Researchers from FortiGuard Labs have discovered a new IoT botnet tracked as RapperBot which is active since mid-June 2022. The bot borrows a large portion of its code from the original Mirai botnet, but unlike other IoT malware families, it implements a built-in capability to brute force credentials and gain access to SSH servers instead of Telnet as implemented in Mirai.
Experts also noticed that the most recent samples include the code to maintain persistence, which is rarely implemented in other Mirai variants.
RapperBot has limited DDoS capabilities, it was designed to target ARM, MIPS, SPARC, and x86 architectures.
“Unlike the majority of Mirai variants, which natively brute force Telnet servers using default or weak passwords, RapperBot exclusively scans and attempts to brute force SSH servers configured to accept password authentication. The bulk of the malware code contains an implementation of an SSH 2.0 client that can connect and brute force any SSH server that supports Diffie-Hellmann key exchange with 768-bit or 2048-bit keys and data encryption using AES128-CTR.” reads the analysis published by FortiGuard Labs. “A distinctive feature of the brute forcing implementation in RapperBot is the use of “SSH-2.0-HELLOWORLD” to identify itself to the target SSH server during the SSH Protocol Exchange phase.”

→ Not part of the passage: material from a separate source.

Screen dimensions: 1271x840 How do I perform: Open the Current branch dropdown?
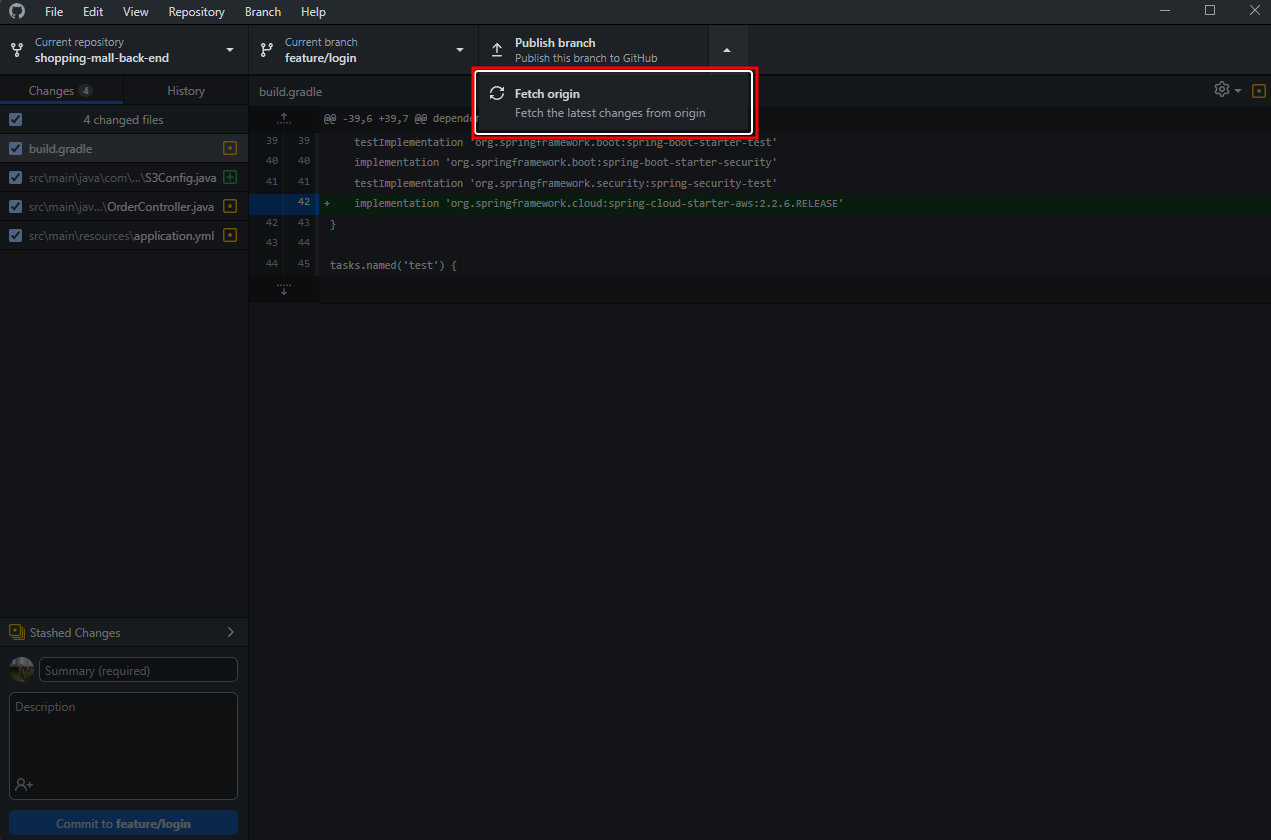(363, 50)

Earlier samples of the malware had the brute-forcing credential list hardcoded into the binary, but from July the samples started retrieving the list from the C2 server.

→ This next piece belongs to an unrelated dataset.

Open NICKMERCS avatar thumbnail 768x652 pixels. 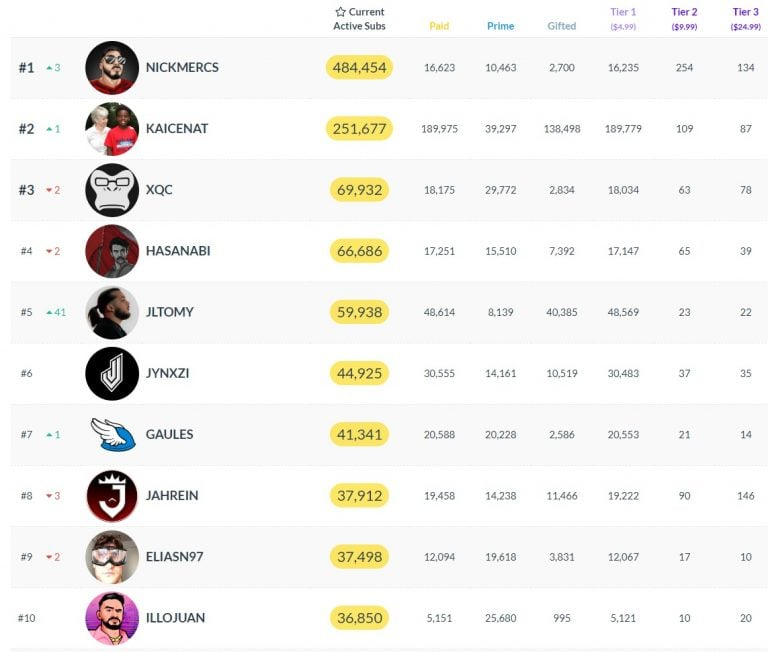point(112,68)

Since mid-July, RapperBot started using self-propagation to maintaining remote access into the brute-forced SSH servers. The bot runs a shell command to replace remote victims’ ~/.ssh/authorized_keys with one containing the threat actors’ SSH public key with the comment “helloworld,”
Once stored public keys stored in ~/.ssh/authorized_keys, anyone with the corresponding private key can authenticate the SSH server without supplying a password.
RapperBot is also able to retain its foothold on any devices on which it is executed by appending the same aforementioned SSH key to the local “~/.ssh/authorized_keys” on the infected device upon execution. This allows the malware to maintain its access to these infected devices via SSH even after a device reboot or the removal of RapperBot from the device.
“In the latest RapperBot samples, the malware also started adding the root user “suhelper” to the infected device by directly writing to “/etc/passwd” and “/etc/shadow/”, further allowing the threat actor to take complete control of the device.” continues the report. “In conjunction, it adds the root user account every hour by writing the following script to “/etc/cron.hourly/0” in the event that other users (or botnets) attempt to remove their account from the victim system.”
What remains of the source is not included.